Privacy Shield : un « bouclier » troué à refuser !
Paris, le 8 juillet 2016 — Aujourd’hui, 8 juillet 2016, les États membres de l’Union européenne, réunis dans ce qu’on appelle le « comité de l’article 31 », devront se prononcer sur l’adoption de la décision d’adéquation qui encadrera les échanges de données personnelles entre les États-Unis et l’Union européenne : le Privacy Shield. Cette décision, adoptée dans la plus grande précipitation, ne répond pas aux inquiétudes exprimées ces dernières semaines à tour de rôle par le groupe des CNILs européennes, le Parlement européen et différents gouvernements européens, ainsi que par les associations de défense des droits.
Le 6 octobre 2015 la Cour de justice de l’Union européenne avait annulé l’accord du « Safe Harbor » couvrant les transferts de données depuis 2000, estimant que celui-ci permettait une collecte massive des données et une surveillance généralisée sans offrir de voies de recours effectives aux États-Unis pour les individus concernés en Europe. Aujourd’hui, force est de constater que le Privacy Shield ne répond pas non plus aux exigences de la Cour de justice.

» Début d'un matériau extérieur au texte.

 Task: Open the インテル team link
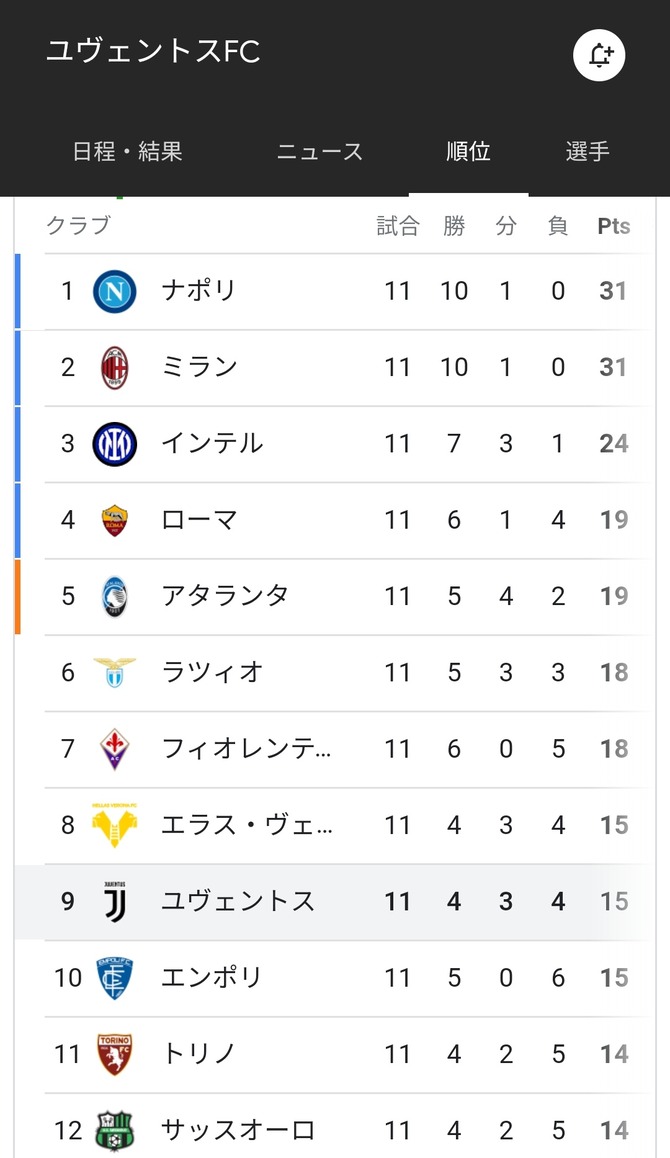pos(212,444)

Sur les principes de respect de la vie privée qui incombent aux entreprises couvertes par le Privacy Shield, on peut se demander l’utilité même d’une telle décision dans la mesure où celle-ci ne se substituera pas aux clauses contractuelles types ni aux règles internes d’entreprises, moins contraignantes et actuellement en vigueur, mais qu’elle s’y ajoutera. Cela signifie que si une entreprise couverte par le Privacy Shield s’en fait exclure pour non-respect des obligations qui lui incombent en matière de vie privée, elle pourra continuer à traiter des données avec les deux mécanismes internes cités plus hauts.

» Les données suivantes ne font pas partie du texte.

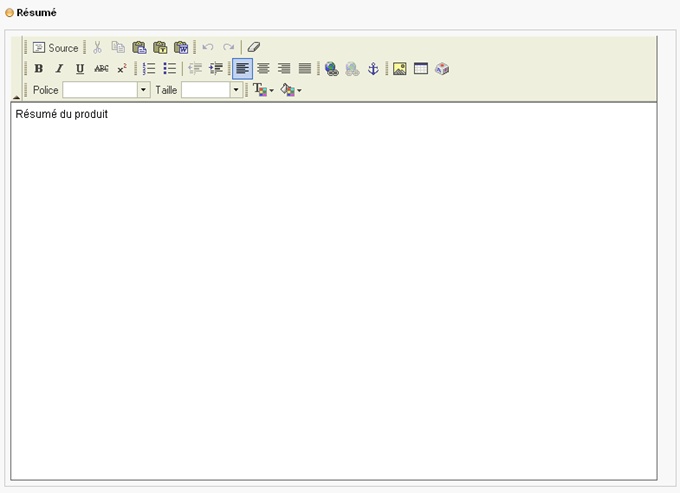
Task: Open the Taille size dropdown
Action: [x=236, y=90]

Mais le cœur de la décision se retrouve plutôt dans le chapitre sur l’accès aux données par les autorités publiques des États-Unis. Dans le texte, il n’est pas question de « surveillance de masse » mais plutôt de « collecte massive ». Or, si les États-Unis ne considèrent pas la collecte de masse comme de la surveillance, l’Union européenne, elle, par l’intermédiaire de sa Cour de justice, a tranché sur cette question en considérant, dans l’affaire C-362/14 Schrems c. Data Protection Commissioner, que la collecte massive effectuée par l’administration des États-Unis était de la surveillance de masse, contraire à la Charte des droits fondamentaux de l’Union européenne. Cette décision avait mené à l’invalidation du « Safe Harbor », et tout porte à croire que les voeux pieux et les faibles garanties d’amélioration exprimées par le gouvernement américain ne suffiront pas à rendre la décision du Privacy Shield adéquate avec la jurisprudence européenne.
Il en va de même sur la question des possibilités de recours. L’une des exigences de la CJUE, des CNIL européennes, du contrôleur des données personnelles et de la société civile était que toute personne concernée par un traitement de données avec cet État tiers puisse avoir la possibilité de déposer une plainte et de contester un traitement ou une surveillance illégale. Pour pallier cette sérieuse lacune du Safe Harbor, un mécanisme de médiateur (« Ombudsperson ») a été instauré. L’initiative aurait été bonne si ce médiateur était réellement indépendant. Mais d’une part il est nommé par le Secrétaire d’État, d’autre part les requérants ne peuvent s’adresser directement à lui et devront passer par deux strates d’autorités, nationale puis européenne. L’Ombudsperson pourra simplement répondre à la personne plaignante qu’il a procédé aux vérifications, et pourra veiller à ce qu’une surveillance injustifiée cesse, mais le plaignant n’aura pas de regard sur la réalité de la surveillance. Cette procédure ressemble à celle mise en place en France par la loi Renseignement avec la CNCTR et, pour les mêmes raisons, ne présente pas suffisamment de garanties de recours pour les citoyens.
Le projet de Privacy Shield, préparé et imposé dans la précipitation par la Commission européenne et le département du Commerce américain, ne présente pas les garanties suffisantes pour la protection de la vie privée des Européens. Il passe sciemment à côté du cœur de l’arrêt de la CJUE invalidant le Safe Harbor : la surveillance massive exercée via les collectes de données des utilisateurs. Les gouvernements européens et les autorités de protection des données doivent donc absolument refuser cet accord, et travailler à une réglementation qui protège réellement les droits fondamentaux. Les nécessités d’accord juridique pour les entreprises ayant fait de l’exploitation des données personnelles leur modèle économique ne peuvent servir de justification à une braderie sordide de la vie privée de dizaines de millions d’internautes européens.